A differenza di quanto si pensa – sottolinea la Coldiretti – il problema alimentare quindi non riguarda solo i Paesi emergenti ma anche quelli più industrializzati dove le differenze sociali generano sacche di povertà ed emarginazione.

Le maggiori criticità in Italia – precisa la Coldiretti – si registrano in Campania con 554mila di assistiti, in Sicilia con più di 378mila ed in Calabria con quasi 300mila ma anche nella ricca Lombardia dove si trovano quasi 229mila persone in difficoltà alimentare.

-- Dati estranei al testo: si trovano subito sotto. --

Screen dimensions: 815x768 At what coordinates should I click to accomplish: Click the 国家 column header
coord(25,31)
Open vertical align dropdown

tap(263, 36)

Tra le categorie più deboli degli indigenti a livello nazionale si contano – continua la Coldiretti – 453mila bambini di età inferiore ai 15 anni, quasi 197mila anziani sopra i 65 anni e circa 103mila senza fissa dimora.

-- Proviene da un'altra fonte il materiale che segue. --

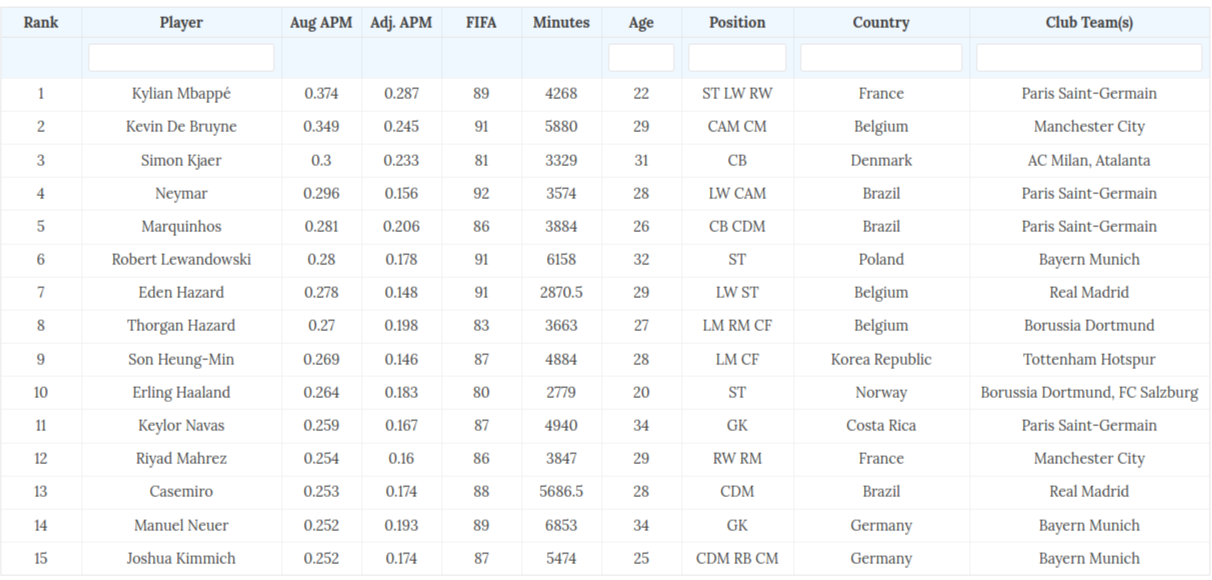Sort by the Minutes column header
This screenshot has height=580, width=1212.
561,22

La stragrande maggioranza di chi è stato costretto a ricorrere agli aiuti alimentari lo ha fatto attraverso la consegna di pacchi alimentari che rispondono maggiormente alle aspettative dei nuovi poveri (pensionati, disoccupati, famiglie con bambini) che, per vergogna, prediligono questa forma di sostegno piuttosto che il consumo di pasti gratuiti nelle strutture caritatevoli. Infatti sono appena 113mila quelli che si sono serviti delle mense dei poveri a fronte di 2,36 milioni che invece hanno accettato l’aiuto delle confezioni di prodotti.

Ma ci sono anche 103mila persone – aggiunge la Coldiretti – che sono state supportate dalle unità di strada, gruppi formati da volontari che vanno ad aiutare le persone più povere incontrandole direttamente nei luoghi dove trovano ricovero.

Di fronte a questa situazione di difficoltà sono molti gli italiani attivi nella solidarietà a partire da Coldiretti e Campagna Amica che hanno lanciato l’iniziativa della “spesa sospesa”.

Si tratta della possibilità di fare una donazione libera presso i banchi dei mercati di Campagna Amica per fare la spesa a favore dei più bisognosi. In pratica, si mutua l’usanza campana del “caffè sospeso”, quando al bar si lascia pagato un caffè per il cliente che verrà dopo.

Un altro ambito in cui si impegna la Coldiretti con altre associazioni è la lotta allo spreco alimentare: in Italia, secondo le stime, il valore di alimenti e bevande buttati nella spazzatura negli ultimi 12 mesi ammonta a 16 miliardi di euro.